"The OPD (Oakland PD) didn’t share information directly with the federal agencies. Rather, other California police departments searched Oakland’s system on behalf of federal counterparts more than 200 times —
So the headline is misleading. It seems like oakland made their records available to state agencies like CHP, and one of those agencies queried the records and shared the query results with federal agencies.
And the article doesn't specify which results were shared.
So it's clear Oakland didn't violate the law, and there is reasonable doubt that the other agencies didn't violate the law either.
That’s not what is happening here. They shared the records with state agencies legally. And the other agencies may have shared permissible results legally too
Sure, and as a teacher I can post my answer key out where others who are "legally" allowed access can view them.
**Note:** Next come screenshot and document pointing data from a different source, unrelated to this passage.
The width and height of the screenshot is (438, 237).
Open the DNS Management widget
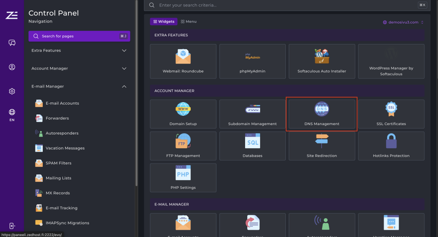click(x=322, y=114)
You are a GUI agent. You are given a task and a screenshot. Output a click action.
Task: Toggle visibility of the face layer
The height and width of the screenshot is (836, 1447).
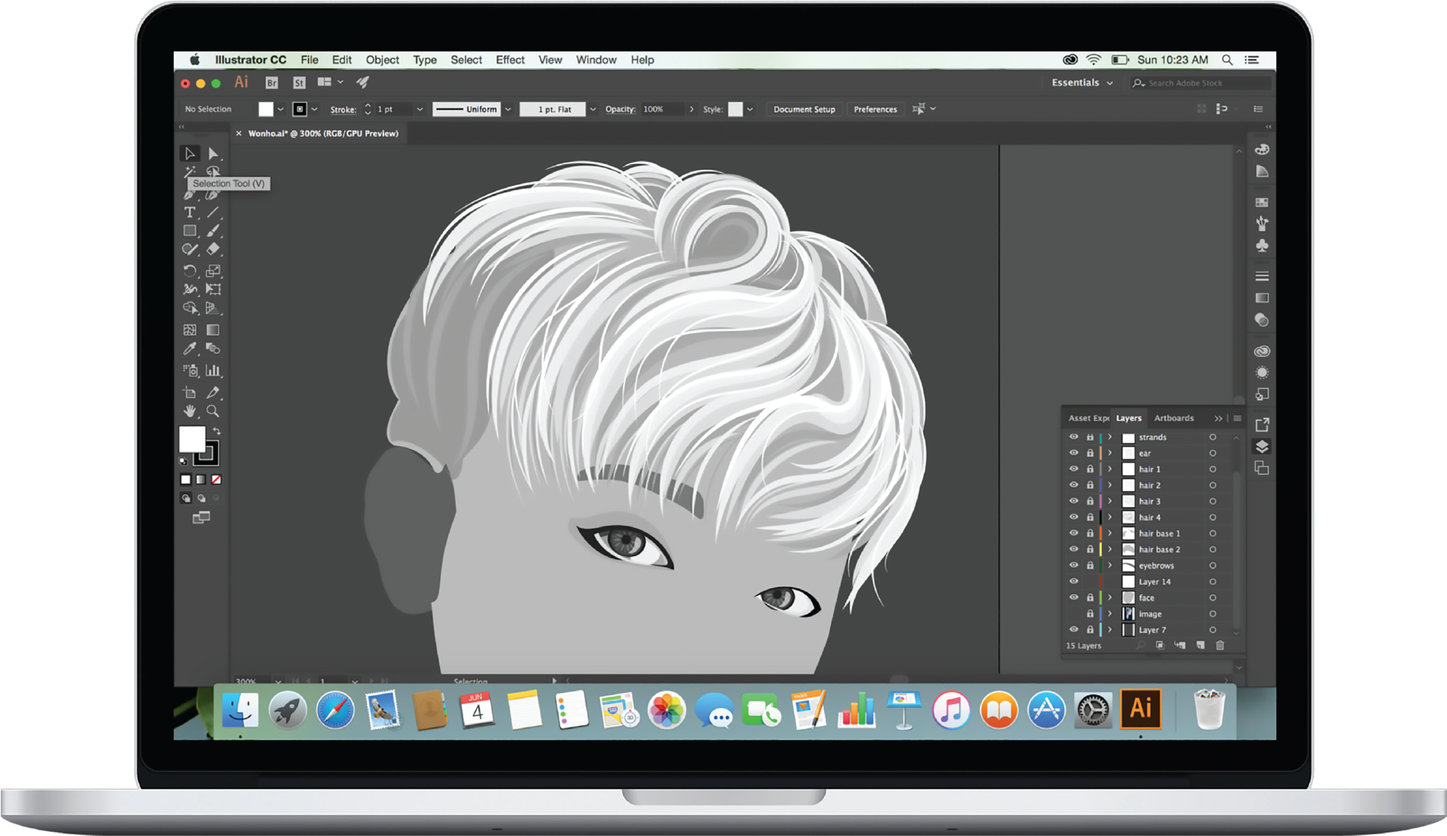1074,598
They are sharing the records with the knowledge that they are being sent to ICE. They could choose to stop sharing the records, but have not. They are culpable in the moral failure.
legality is not a strong argument for morality. still, we have constitutional protections against things like warrantless search and seizure, which many would argue that these activities violate.
edited to add -
you said, "Judgements [sic] come from judges, not journalists". however, this reporting - like other good investigative journalism - could lead to a suit from EFF or ACLU to stop this from happening.
And people are disagreeing with you because it's not legal. From TFA:
"California police are prohibited from sharing data from automated license plate readers with out-of-state and federal agencies."
If license plate data was sent to ICE, that's a violation of the law. Sometimes it takes journalism to uncover illegal activities. Depending on how the consequences take place, more scrutiny or civic action may be needed.
But dismissing this as saying "nearly every US law enforcement agency does plate reading" is fatalistic, and in this case, ignorant of the legality.